Chapter 1 : Haruskah?

47 4 0
                                    


Agustus 2016

Matahari semakin memancarkan sinarnya. Benar-benar tak senada dengan apa yang banyak orang katakan mengenai kota ini. Kota Dingin, begitu banyak orang menjulukinya. Tapi, berbeda sekali dengan realita yang aku rasakan saat ini. Suhu siang ini cukup panas, sepanas suhu tubuhku saat terserang penyakit typus suatu hari. Sedikit ada rasa menyesal dalam benak ini, mengapa harus memilih kota ini sebagai pelabuhan berikutnya untuk menimba ilmu lebih banyak lagi.

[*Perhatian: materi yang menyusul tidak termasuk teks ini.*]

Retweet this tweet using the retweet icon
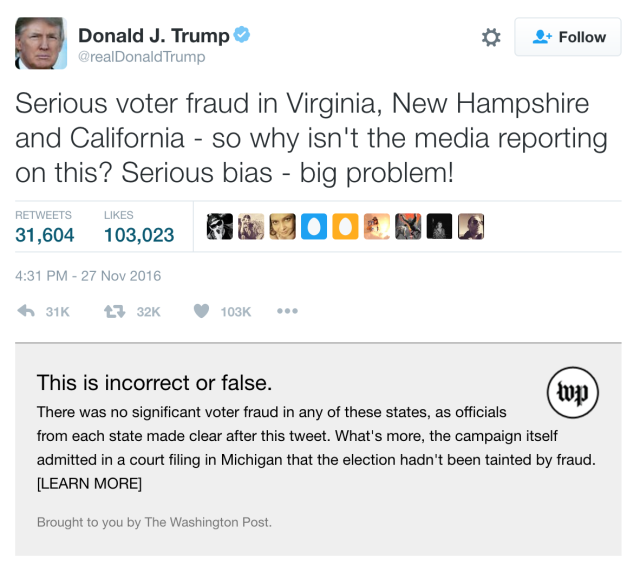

Tapi, ya memang inilah tugasku sekaligus kewajibanku. Haus akan ilmu yang belum pernah aku ketahui sebelumnya. Meskipun, apa yang aku jalani saat ini bukanlah sesuatu yang memang aku inginkan. Kenapa begitu? Aku hanya ingin patuh terhadap apa yang orang tuaku mau. Karena satu hal, diri ini sudah semakin dewasa. Sedari dulu, aku selalu ingin menang dalam pemilihan sekolah dibandingkan orang tuaku. Dan faktanya, hingga aku melangkah ke bangku SMP, aku selalu memenangkan perdebatan yang sesungguh tak pantas pula disebut sebagai perdebatan.

Aku masih terus berlari mencari ruangan di mana seharusnya aku berada. Ya, meskipun ini hari pertamaku di sini, setidaknya aku harus sudah menemukan di mana ruang kelasku sebelum wali kelasku datang terlebih dahulu.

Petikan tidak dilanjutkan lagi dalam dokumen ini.